(Pixel coordinate grounding data)
● ● ● ●
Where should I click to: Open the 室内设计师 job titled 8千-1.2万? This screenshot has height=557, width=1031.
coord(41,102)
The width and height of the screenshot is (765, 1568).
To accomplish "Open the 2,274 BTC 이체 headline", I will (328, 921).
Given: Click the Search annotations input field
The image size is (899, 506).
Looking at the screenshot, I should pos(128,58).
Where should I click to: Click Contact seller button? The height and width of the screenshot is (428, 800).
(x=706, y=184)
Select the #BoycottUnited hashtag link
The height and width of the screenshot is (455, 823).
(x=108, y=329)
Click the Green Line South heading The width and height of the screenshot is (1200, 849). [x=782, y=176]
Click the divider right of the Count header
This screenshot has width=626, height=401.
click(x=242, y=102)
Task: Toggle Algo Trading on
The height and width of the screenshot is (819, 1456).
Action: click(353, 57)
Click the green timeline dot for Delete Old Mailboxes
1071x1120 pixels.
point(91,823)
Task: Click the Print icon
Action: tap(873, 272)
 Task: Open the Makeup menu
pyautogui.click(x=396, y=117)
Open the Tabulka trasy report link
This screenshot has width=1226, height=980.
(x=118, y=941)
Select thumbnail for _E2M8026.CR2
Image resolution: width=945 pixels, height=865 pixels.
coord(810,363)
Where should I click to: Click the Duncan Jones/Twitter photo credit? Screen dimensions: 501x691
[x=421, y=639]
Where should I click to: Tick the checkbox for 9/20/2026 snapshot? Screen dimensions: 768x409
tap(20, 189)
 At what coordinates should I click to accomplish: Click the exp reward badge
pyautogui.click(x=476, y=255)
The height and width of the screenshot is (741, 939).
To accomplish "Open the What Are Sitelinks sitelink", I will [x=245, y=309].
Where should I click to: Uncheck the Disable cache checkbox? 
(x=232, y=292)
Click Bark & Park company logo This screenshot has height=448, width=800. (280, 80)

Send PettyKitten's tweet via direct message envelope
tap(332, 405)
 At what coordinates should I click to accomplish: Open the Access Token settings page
● ● ● ●
Task description >>
Only one span of lines is wanted: the line with "Send PettyKitten's tweet" and every line after it to the end of the entries, output exactly.

Answer box >>
Send PettyKitten's tweet via direct message envelope
tap(332, 405)
 At what coordinates should I click to accomplish: Open the Access Token settings page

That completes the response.